>>>

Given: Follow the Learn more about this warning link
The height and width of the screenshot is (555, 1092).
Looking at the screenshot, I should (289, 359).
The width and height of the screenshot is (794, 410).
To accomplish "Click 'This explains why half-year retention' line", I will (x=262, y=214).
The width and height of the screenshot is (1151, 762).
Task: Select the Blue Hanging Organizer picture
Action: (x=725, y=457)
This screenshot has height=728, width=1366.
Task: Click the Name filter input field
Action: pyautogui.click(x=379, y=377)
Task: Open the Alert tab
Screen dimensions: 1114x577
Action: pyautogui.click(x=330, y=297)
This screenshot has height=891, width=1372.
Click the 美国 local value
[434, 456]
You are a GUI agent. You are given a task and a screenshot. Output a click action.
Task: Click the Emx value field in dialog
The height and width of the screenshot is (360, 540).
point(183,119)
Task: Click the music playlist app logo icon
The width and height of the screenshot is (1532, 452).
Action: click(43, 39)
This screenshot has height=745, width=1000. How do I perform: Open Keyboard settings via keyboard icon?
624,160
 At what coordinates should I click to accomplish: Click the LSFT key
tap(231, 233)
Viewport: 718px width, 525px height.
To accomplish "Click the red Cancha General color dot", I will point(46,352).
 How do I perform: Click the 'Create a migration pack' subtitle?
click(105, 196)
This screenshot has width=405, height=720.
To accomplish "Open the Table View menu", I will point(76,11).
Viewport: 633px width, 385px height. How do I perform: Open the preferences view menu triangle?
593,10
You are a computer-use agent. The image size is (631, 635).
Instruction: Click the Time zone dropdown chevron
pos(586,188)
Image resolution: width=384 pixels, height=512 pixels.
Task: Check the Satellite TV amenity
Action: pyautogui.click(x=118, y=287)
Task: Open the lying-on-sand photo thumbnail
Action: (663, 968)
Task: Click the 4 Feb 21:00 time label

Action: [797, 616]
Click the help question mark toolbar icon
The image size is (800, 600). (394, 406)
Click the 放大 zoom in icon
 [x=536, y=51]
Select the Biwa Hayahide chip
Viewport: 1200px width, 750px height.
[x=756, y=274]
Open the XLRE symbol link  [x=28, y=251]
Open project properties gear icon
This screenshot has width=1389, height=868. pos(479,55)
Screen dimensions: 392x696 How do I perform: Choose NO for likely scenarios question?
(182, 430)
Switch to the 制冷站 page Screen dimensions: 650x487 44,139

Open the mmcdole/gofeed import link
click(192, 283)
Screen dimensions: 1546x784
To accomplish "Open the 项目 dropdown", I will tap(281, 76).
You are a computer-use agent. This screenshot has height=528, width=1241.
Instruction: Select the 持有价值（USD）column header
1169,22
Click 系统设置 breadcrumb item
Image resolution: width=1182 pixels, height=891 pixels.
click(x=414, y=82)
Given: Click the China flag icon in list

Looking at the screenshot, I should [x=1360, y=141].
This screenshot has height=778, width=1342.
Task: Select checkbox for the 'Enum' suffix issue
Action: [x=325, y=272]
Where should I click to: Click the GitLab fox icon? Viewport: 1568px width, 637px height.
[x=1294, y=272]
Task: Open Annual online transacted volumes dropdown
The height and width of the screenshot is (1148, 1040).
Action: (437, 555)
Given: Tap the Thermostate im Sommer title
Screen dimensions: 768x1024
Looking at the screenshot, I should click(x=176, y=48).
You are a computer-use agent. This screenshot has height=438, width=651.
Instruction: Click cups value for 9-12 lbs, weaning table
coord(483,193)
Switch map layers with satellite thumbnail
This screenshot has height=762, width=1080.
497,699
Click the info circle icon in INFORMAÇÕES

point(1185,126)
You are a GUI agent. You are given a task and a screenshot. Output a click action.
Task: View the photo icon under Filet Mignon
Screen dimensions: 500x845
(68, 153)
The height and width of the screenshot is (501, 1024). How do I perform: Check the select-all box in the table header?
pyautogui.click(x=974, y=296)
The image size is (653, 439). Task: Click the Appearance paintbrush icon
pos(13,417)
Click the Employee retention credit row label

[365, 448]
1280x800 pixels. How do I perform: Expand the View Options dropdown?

<<<

-- Task description --
Print out the whole of the material above exactly as it stands.

-- Output below --
Given: Follow the Learn more about this warning link
The height and width of the screenshot is (555, 1092).
Looking at the screenshot, I should (289, 359).
The width and height of the screenshot is (794, 410).
To accomplish "Click 'This explains why half-year retention' line", I will (x=262, y=214).
The width and height of the screenshot is (1151, 762).
Task: Select the Blue Hanging Organizer picture
Action: (x=725, y=457)
This screenshot has height=728, width=1366.
Task: Click the Name filter input field
Action: pyautogui.click(x=379, y=377)
Task: Open the Alert tab
Screen dimensions: 1114x577
Action: pyautogui.click(x=330, y=297)
This screenshot has height=891, width=1372.
Click the 美国 local value
[434, 456]
You are a GUI agent. You are given a task and a screenshot. Output a click action.
Task: Click the Emx value field in dialog
The height and width of the screenshot is (360, 540).
point(183,119)
Task: Click the music playlist app logo icon
The width and height of the screenshot is (1532, 452).
Action: click(43, 39)
This screenshot has height=745, width=1000. How do I perform: Open Keyboard settings via keyboard icon?
624,160
 At what coordinates should I click to accomplish: Click the LSFT key
tap(231, 233)
Viewport: 718px width, 525px height.
To accomplish "Click the red Cancha General color dot", I will point(46,352).
 How do I perform: Click the 'Create a migration pack' subtitle?
click(105, 196)
This screenshot has width=405, height=720.
To accomplish "Open the Table View menu", I will point(76,11).
Viewport: 633px width, 385px height. How do I perform: Open the preferences view menu triangle?
593,10
You are a computer-use agent. The image size is (631, 635).
Instruction: Click the Time zone dropdown chevron
pos(586,188)
Image resolution: width=384 pixels, height=512 pixels.
Task: Check the Satellite TV amenity
Action: pyautogui.click(x=118, y=287)
Task: Open the lying-on-sand photo thumbnail
Action: (663, 968)
Task: Click the 4 Feb 21:00 time label

Action: [797, 616]
Click the help question mark toolbar icon
The image size is (800, 600). (394, 406)
Click the 放大 zoom in icon
 [x=536, y=51]
Select the Biwa Hayahide chip
Viewport: 1200px width, 750px height.
[x=756, y=274]
Open the XLRE symbol link  [x=28, y=251]
Open project properties gear icon
This screenshot has width=1389, height=868. pos(479,55)
Screen dimensions: 392x696 How do I perform: Choose NO for likely scenarios question?
(182, 430)
Switch to the 制冷站 page Screen dimensions: 650x487 44,139

Open the mmcdole/gofeed import link
click(192, 283)
Screen dimensions: 1546x784
To accomplish "Open the 项目 dropdown", I will tap(281, 76).
You are a computer-use agent. This screenshot has height=528, width=1241.
Instruction: Select the 持有价值（USD）column header
1169,22
Click 系统设置 breadcrumb item
Image resolution: width=1182 pixels, height=891 pixels.
click(x=414, y=82)
Given: Click the China flag icon in list

Looking at the screenshot, I should [x=1360, y=141].
This screenshot has height=778, width=1342.
Task: Select checkbox for the 'Enum' suffix issue
Action: [x=325, y=272]
Where should I click to: Click the GitLab fox icon? Viewport: 1568px width, 637px height.
[x=1294, y=272]
Task: Open Annual online transacted volumes dropdown
The height and width of the screenshot is (1148, 1040).
Action: (437, 555)
Given: Tap the Thermostate im Sommer title
Screen dimensions: 768x1024
Looking at the screenshot, I should click(x=176, y=48).
You are a computer-use agent. This screenshot has height=438, width=651.
Instruction: Click cups value for 9-12 lbs, weaning table
coord(483,193)
Switch map layers with satellite thumbnail
This screenshot has height=762, width=1080.
497,699
Click the info circle icon in INFORMAÇÕES

point(1185,126)
You are a GUI agent. You are given a task and a screenshot. Output a click action.
Task: View the photo icon under Filet Mignon
Screen dimensions: 500x845
(68, 153)
The height and width of the screenshot is (501, 1024). How do I perform: Check the select-all box in the table header?
pyautogui.click(x=974, y=296)
The image size is (653, 439). Task: Click the Appearance paintbrush icon
pos(13,417)
Click the Employee retention credit row label

[365, 448]
1280x800 pixels. How do I perform: Expand the View Options dropdown?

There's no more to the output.